As if it was coordinated, every major ChMS, mobile app provider, and payments provider started either an acquisition spree or building out solutions internally. Providers aimed to be a one-stop shop for all church software needs. There were a few reasons driving this change, (1) churches hate change in general and would rather buy more products from a trusted, existing vendor and (2) churches valued seamless integrations between their software over best-in-class point solutions that required manual CSV uploads/handoffs.
After a heavy 5-7 years, today's major consolidation players include Tithely/Elvanto/Breeze, Pushpay/CCB/Resi, Ministry Brands portfolio, ACS/PDS/others, Faithlife/Proclaim, eCatholic/Gabriel, and others.
Growing companies, including those mentioned in this post, are deploying most expansion strategies in parallel, albeit at different speeds.
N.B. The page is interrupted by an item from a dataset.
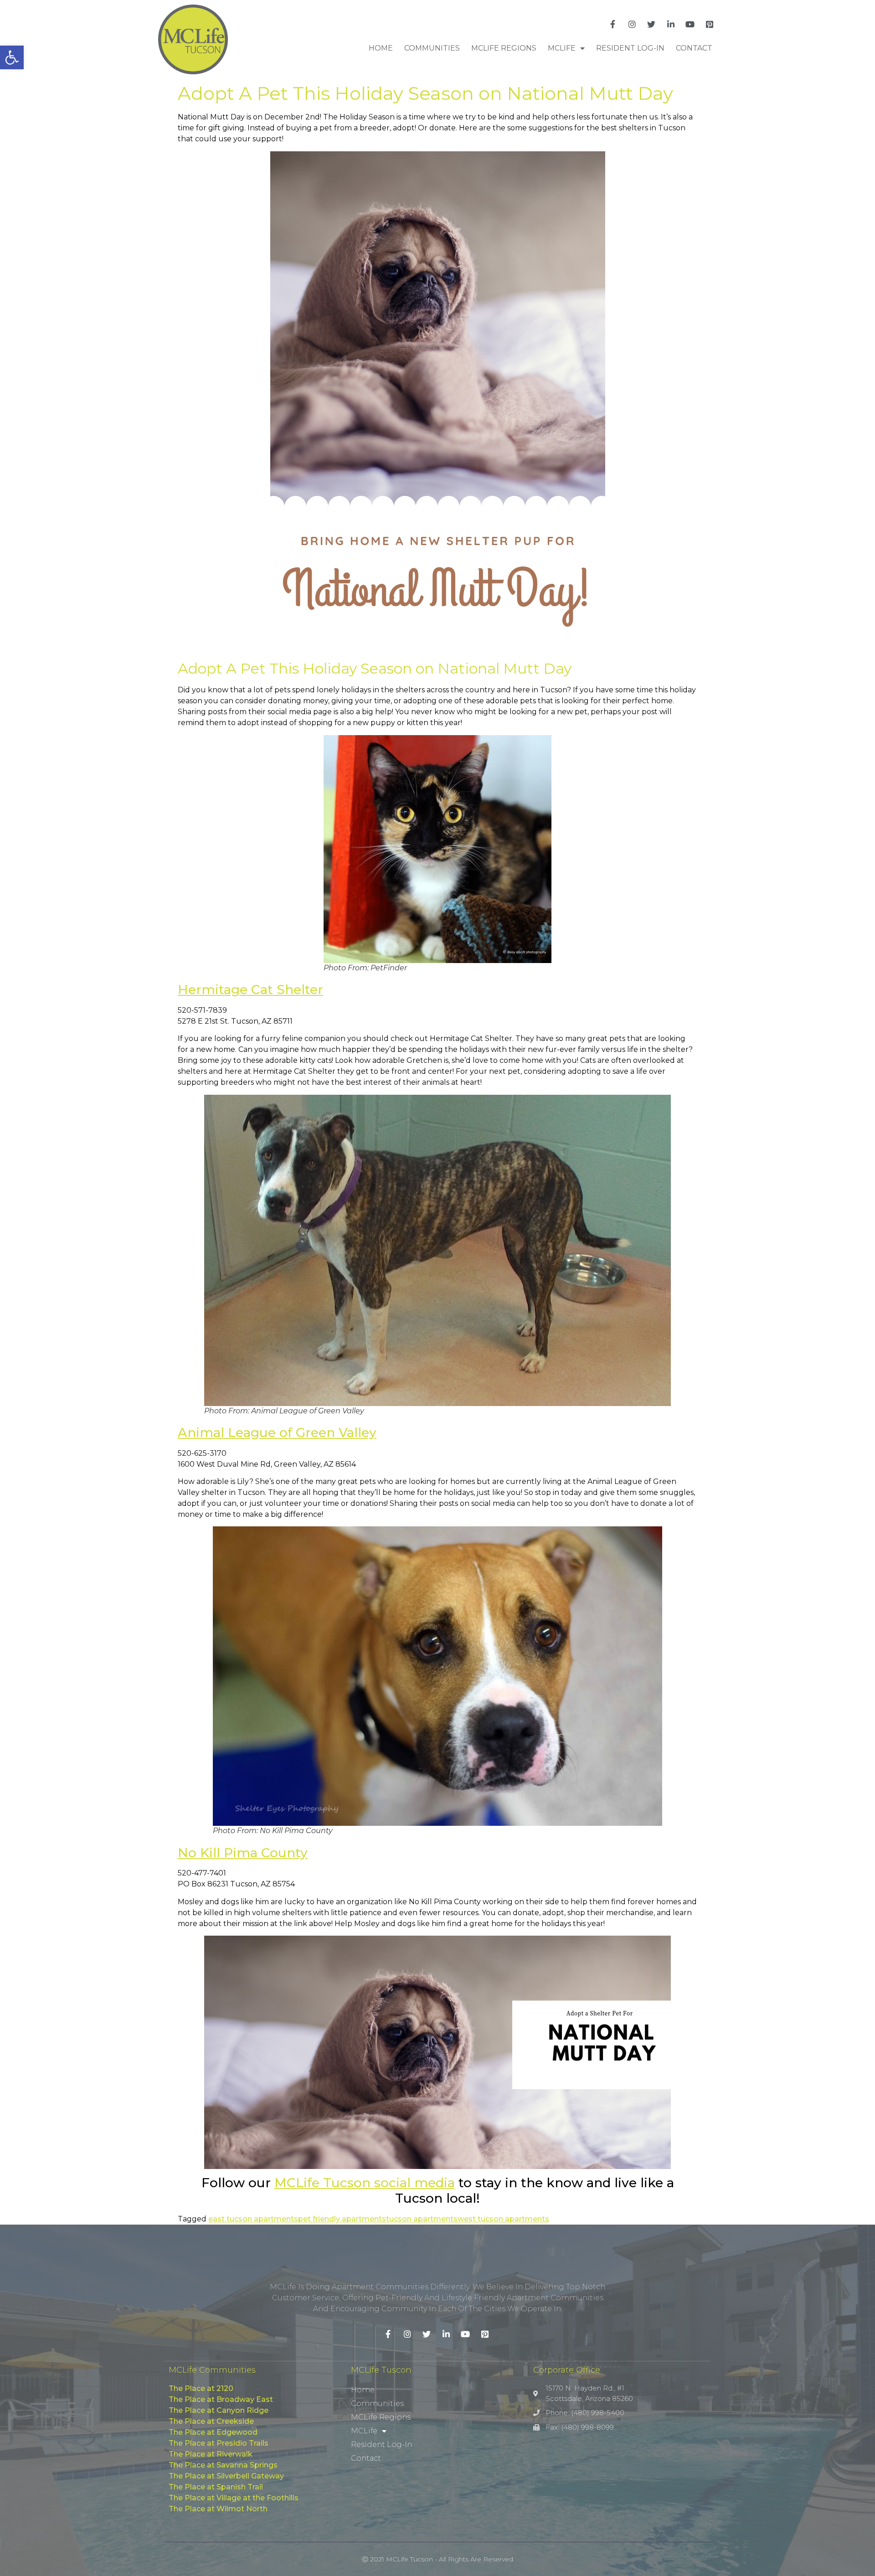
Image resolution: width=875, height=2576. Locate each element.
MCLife (562, 48)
This varied pace of expansion is often dictated by the competency and availability of their teams. Under-resourced initiatives are sure to fail.
It's also important to note that these expansion efforts take time to deploy effectively. Companies should start laying the groundwork for expansion before the need becomes pressing. This foresight allows for gradual implementation, which can be adjusted as market conditions evolve and feedback is gathered. Starting early also provides a buffer to refine strategies and pivot if necessary, reducing the risk of rushed deployments that may not align with market dynamics or company capabilities.
As we've explored through various examples in this post, expansion is a complex yet vital aspect of business growth, especially for companies in the vertical software domain. While mature companies may find the shift challenging, embracing a startup mindset — characterized by agility, experimentation, and rapid iteration — is key to navigating new markets and product areas. It's crucial to balance this exploratory approach with the retention of proven processes and strategies that have underpinned past successes.
Companies should begin their expansion efforts early, allowing time to adapt and refine strategies in response to evolving market conditions and feedback. This proactive approach, combined with a careful balance of maintaining core operations while exploring new avenues, paves the way for new (sometimes renewed) growth.
Ultimately, successful expansion is about thoughtful exploration and making bold bets without sacrificing what you've already built.